* Start Excerpt *

If your business regularly deals with third-party shipments, export consignments, or relies on ERP/API-based e-Way Bill generation, these changes directly affect how your systems capture and validate data. This post breaks down both FAQ sets in plain language, so you know exactly what to update before the go-live date.

Part 1:

Mandatory Capture of the Ship-to Field

What is changing

Until now, many businesses treated the Ship-to GSTIN as an optional detail. Under the revised framework, whenever the Ship-to party is a registered person, the Ship-to GSTIN becomes a mandatory field for Bill-to/Ship-to and Combination transactions. Where the Ship-to party doesn’t have a GSTIN, businesses can enter “URP” (unregistered person) instead.

The stated objective is to strengthen traceability of goods movement and give authorised tax officers a stronger audit trail when goods are billed to one party but delivered to another.

Understanding the four transaction types

GSTN has classified all EWB transactions into four categories, and only two of them require a Ship-to GSTIN:

  • Regular transaction – Billing and delivery happen between the same two parties. No Ship-to GSTIN is needed.
  • Bill-to/Ship-to transaction – The invoice goes to the buyer, but goods are delivered to a third party on the buyer’s instruction. Ship-to GSTIN is mandatory here (or “URP” if unregistered).
  • Bill-from/Dispatch-from transaction – Goods are dispatched from a third-party location but delivered to the buyer itself. Since the buyer is already the Bill-to party, no separate Ship-to GSTIN is required.
  • Combination transaction – Both scenarios apply together: goods move from a third party to a fourth party. Ship-to GSTIN is mandatory for the fourth party.

A key rule: Bill-to and Ship-to GSTIN cannot be identical

If your goods are simply being delivered to the buyer’s own additional place of business, that is not a genuine Bill-to/Ship-to case — it should be entered as a regular supply, with the actual delivery address mentioned separately. The system will reject any attempt to enter the same GSTIN in both the Bill-to and Ship-to fields for a Bill-to/Ship-to or Combination transaction.

Confidentiality of Ship-to GSTIN

A common concern raised by trade was commercial confidentiality — buyers often don’t want their supplier to know who the end customer is. GSTN has clarified that:

  • Ship-to GSTIN will not be printed on the e-Way Bill.
  • It will not be available through GET e-Way Bill APIs.
  • Only the Ship-to address and PIN code will remain visible, as before.
  • The GSTIN itself will be visible only to authorised officers for verification purposes.

* End Excerpt *
* Start Materials provided *

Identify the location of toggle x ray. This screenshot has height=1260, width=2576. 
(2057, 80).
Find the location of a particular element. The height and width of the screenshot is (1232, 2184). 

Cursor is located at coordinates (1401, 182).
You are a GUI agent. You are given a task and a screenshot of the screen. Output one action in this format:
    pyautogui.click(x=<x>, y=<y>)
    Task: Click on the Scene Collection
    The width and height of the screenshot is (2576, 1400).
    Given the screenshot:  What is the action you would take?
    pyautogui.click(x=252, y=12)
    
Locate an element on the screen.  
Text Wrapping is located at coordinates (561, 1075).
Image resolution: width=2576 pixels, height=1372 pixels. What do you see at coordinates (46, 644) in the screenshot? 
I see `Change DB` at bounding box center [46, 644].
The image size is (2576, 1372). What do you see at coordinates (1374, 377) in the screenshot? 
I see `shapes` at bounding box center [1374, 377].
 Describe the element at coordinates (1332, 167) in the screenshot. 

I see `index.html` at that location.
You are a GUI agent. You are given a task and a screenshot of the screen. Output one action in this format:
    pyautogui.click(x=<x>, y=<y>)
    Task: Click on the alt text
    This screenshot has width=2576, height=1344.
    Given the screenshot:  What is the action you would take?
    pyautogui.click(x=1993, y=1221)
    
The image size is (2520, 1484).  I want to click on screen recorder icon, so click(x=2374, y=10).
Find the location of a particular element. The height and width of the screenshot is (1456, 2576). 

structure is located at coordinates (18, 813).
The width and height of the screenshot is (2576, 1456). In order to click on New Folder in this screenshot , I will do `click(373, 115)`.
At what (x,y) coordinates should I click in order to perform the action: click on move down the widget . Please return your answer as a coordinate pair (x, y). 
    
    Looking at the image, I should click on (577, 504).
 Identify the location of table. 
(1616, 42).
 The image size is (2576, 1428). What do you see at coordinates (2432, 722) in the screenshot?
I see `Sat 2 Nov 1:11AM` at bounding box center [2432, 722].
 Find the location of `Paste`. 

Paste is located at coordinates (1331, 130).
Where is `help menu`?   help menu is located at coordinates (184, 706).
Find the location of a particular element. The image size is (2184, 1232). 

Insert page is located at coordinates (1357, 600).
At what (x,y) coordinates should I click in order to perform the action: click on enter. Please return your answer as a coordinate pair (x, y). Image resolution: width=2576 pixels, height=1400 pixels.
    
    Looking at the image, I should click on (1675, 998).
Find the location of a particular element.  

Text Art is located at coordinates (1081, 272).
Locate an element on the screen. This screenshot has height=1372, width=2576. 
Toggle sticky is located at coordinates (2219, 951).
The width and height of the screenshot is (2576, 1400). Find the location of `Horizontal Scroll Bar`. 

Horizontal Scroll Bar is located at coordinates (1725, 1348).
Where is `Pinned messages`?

* End Materials provided *

▶ Task requirements:
[1] In the e-Way Bill excerpt, what may businesses enter when the Ship-to party doesn't have a GSTIN?
[2] Please switch "particular" to "specific" in the records, across the stretch from the line containing "is (1232, 2184)." through the line containing "Cursor is located at coordinates (1401, 182).", and return only those lines with nothing else altered.
The text and the records were taken from unrelated sources.

▶ Solutions in order:
[1] They can enter "URP" (unregistered person).

[2]
Find the location of a specific element. The height and width of the screenshot is (1232, 2184). 

Cursor is located at coordinates (1401, 182).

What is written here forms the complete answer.